Page 2 - Lesson Note-47 (1)
P. 2
Quantitative Measures
Bank rate: -
It is the minimum rate at which the central bank of a country gives credit
to the commercial banks to meet their long-term needs.
• During excess demand situation the Bank Rate is increased which
further increases the rate of interest charged by the commercial
banks while advancing loans to the general public.
• It makes the credit costlier and demand for bank money decrease.
• Money supply into the economy decreases and purchasing power
is curtailed.
• AD falls and excess demand situation is corrected.

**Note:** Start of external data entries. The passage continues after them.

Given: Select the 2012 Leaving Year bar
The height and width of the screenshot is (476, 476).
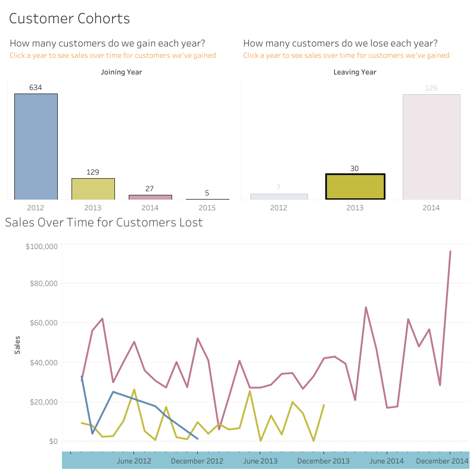Looking at the screenshot, I should click(279, 197).
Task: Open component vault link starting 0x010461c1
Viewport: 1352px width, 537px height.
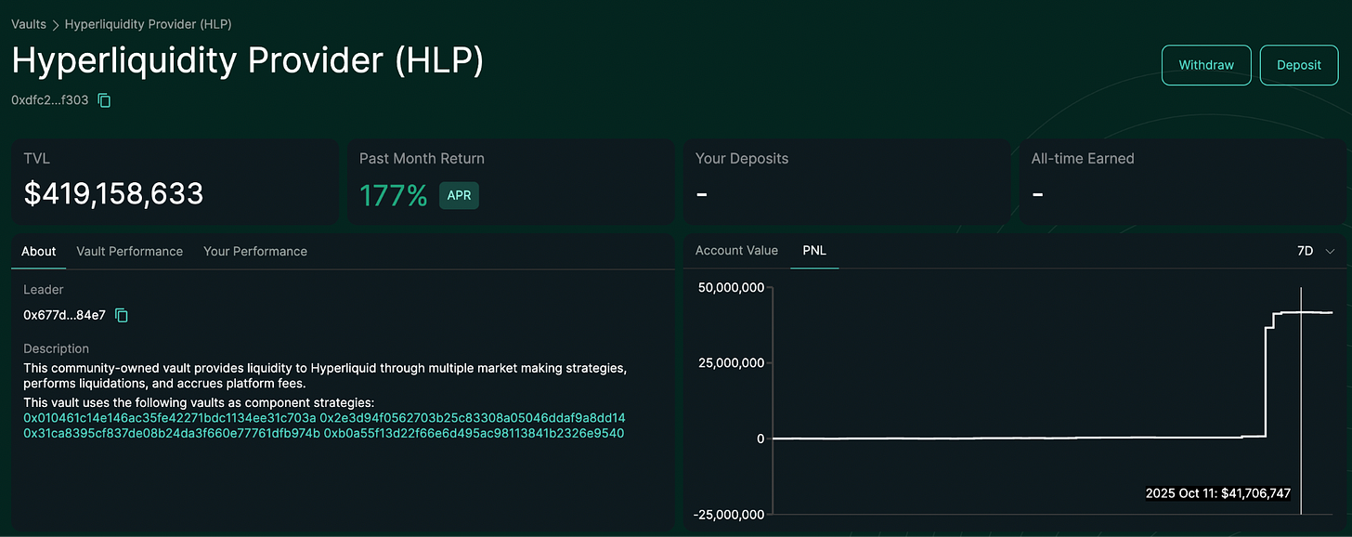Action: point(170,418)
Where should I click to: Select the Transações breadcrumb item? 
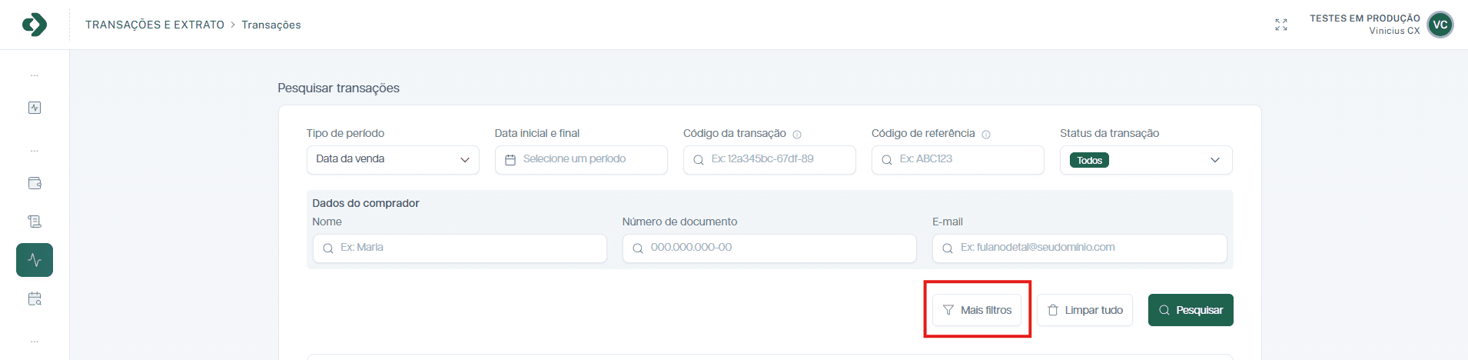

The reverse is true in case of deficient demand.
Repo Rate: -
It is the minimum rate at which the central bank of a country gives
credit to the commercial banks against approved securities to meet
their short-term needs.
• During excess demand situation the Repo Rate is increased which
further increases the rate of interest charged by the commercial
banks while advancing loans to the general public.
• It makes the credit costlier and demand for bank money decrease.
• Money supply into the economy decreases and purchasing power
is curtailed.
• AD falls and excess demand situation is corrected.
The reverse is true in case of deficient demand.
Reverse Repo rate: -
It is the rate at which the commercial banks park their excess reserves
with RBI through purchase of RBI securities in order to earn extra
income on otherwise idle cash reserves.
• During excess demand situation Reverse Repo Rate is increased
that encourages commercial banks to park their surplus funds
with the central bank.
• The lending capacity and credit creation power of commercial
banks is squeezed resulting a decline money supply and
purchasing power in the hands of the public.
• AD falls and excess demand situation is corrected.